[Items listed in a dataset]
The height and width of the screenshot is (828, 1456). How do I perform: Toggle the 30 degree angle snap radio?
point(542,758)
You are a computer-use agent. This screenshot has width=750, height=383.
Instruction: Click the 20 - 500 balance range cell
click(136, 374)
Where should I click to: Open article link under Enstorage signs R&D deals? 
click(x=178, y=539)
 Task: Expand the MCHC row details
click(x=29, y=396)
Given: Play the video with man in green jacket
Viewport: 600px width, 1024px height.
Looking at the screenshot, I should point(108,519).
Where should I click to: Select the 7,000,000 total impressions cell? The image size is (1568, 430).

Your assignment — The line containing "Task: Expand the MCHC row details" and all lines after it, through the last line of the data, should be retyped exactly.

Exercise response —
 Task: Expand the MCHC row details
click(x=29, y=396)
Given: Play the video with man in green jacket
Viewport: 600px width, 1024px height.
Looking at the screenshot, I should point(108,519).
Where should I click to: Select the 7,000,000 total impressions cell? The image size is (1568, 430).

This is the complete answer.